**REQUIRED TASK:** Could you format the items, from the start through the line that contains "Looking at the screenshot, I should (x=130, y=26).", as a Markdown table with the columns "Row" and "Line", skipping blank lines?

**EXERCISE MATERIAL:**
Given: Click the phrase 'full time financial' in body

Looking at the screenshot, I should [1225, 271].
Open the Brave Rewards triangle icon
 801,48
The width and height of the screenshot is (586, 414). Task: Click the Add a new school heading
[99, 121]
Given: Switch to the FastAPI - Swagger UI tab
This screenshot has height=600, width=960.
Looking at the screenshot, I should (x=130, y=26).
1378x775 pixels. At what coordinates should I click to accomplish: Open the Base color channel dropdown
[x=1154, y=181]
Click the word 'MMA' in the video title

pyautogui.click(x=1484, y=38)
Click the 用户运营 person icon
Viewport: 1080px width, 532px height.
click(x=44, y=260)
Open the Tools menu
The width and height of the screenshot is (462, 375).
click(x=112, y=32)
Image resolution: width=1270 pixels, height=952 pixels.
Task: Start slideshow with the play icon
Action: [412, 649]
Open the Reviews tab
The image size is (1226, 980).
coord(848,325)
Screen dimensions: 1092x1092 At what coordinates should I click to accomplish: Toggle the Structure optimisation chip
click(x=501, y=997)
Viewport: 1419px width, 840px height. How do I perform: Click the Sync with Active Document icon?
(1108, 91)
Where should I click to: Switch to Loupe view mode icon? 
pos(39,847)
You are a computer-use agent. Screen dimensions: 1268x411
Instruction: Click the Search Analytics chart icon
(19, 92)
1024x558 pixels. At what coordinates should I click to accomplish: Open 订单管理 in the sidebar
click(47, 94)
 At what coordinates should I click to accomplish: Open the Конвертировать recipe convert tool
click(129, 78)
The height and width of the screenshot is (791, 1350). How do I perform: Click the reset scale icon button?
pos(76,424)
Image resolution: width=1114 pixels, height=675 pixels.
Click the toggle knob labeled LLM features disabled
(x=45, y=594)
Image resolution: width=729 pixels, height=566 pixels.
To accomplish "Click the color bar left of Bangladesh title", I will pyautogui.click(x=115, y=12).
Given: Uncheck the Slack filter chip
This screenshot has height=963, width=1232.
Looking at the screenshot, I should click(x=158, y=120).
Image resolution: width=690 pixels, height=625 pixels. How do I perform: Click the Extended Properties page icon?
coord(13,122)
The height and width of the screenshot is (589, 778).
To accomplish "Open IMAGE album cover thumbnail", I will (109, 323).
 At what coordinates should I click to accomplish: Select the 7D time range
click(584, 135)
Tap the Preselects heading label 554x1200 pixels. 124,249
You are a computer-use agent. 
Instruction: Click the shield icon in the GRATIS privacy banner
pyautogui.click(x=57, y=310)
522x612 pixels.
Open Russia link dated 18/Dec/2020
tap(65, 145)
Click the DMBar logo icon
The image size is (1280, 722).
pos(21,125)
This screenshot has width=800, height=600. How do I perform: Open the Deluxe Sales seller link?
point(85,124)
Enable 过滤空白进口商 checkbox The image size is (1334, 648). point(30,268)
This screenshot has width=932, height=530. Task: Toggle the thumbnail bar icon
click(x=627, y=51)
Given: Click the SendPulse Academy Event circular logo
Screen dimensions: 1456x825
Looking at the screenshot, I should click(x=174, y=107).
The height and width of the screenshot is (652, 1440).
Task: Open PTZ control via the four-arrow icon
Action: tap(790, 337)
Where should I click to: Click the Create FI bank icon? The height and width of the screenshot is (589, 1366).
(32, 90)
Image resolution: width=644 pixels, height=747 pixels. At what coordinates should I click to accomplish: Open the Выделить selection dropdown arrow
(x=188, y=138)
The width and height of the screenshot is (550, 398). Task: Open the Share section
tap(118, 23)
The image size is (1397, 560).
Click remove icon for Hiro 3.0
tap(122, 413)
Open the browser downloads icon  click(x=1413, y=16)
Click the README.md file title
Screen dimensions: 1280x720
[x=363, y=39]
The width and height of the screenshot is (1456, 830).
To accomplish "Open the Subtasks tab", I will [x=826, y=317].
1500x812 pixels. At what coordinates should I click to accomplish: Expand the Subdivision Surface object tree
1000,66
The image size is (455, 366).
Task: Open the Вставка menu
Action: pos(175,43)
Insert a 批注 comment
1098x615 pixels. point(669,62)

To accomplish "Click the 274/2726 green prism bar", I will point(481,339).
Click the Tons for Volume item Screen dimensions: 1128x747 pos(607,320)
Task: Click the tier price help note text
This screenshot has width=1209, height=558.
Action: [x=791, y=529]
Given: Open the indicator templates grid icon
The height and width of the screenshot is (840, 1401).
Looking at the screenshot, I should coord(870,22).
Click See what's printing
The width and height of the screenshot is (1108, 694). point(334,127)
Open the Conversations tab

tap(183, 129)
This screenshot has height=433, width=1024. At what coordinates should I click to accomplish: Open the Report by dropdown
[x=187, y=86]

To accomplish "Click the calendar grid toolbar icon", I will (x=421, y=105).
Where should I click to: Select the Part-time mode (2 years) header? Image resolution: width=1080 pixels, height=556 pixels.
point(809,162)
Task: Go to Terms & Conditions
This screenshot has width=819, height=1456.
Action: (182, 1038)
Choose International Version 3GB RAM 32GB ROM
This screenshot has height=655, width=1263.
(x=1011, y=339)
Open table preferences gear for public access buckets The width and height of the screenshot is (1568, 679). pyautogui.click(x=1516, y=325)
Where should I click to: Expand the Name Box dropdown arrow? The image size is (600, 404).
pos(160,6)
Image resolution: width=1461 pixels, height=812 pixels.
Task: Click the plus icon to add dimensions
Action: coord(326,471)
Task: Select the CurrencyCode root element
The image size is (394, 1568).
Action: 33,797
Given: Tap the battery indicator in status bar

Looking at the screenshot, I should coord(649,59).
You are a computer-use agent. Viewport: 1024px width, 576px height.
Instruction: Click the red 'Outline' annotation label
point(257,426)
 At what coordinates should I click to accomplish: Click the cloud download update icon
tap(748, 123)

**RESPONSE FOR THIS EXERCISE:**
| Row | Line |
|---|---|
| 1 | Given: Click the phrase 'full time financial' in body |
| 2 | Looking at the screenshot, I should [1225, 271]. |
| 3 | Open the Brave Rewards triangle icon |
| 4 |  801,48 |
| 5 | The width and height of the screenshot is (586, 414). Task: Click the Add a new school heading |
| 6 | [99, 121] |
| 7 | Given: Switch to the FastAPI - Swagger UI tab |
| 8 | This screenshot has height=600, width=960. |
| 9 | Looking at the screenshot, I should (x=130, y=26). |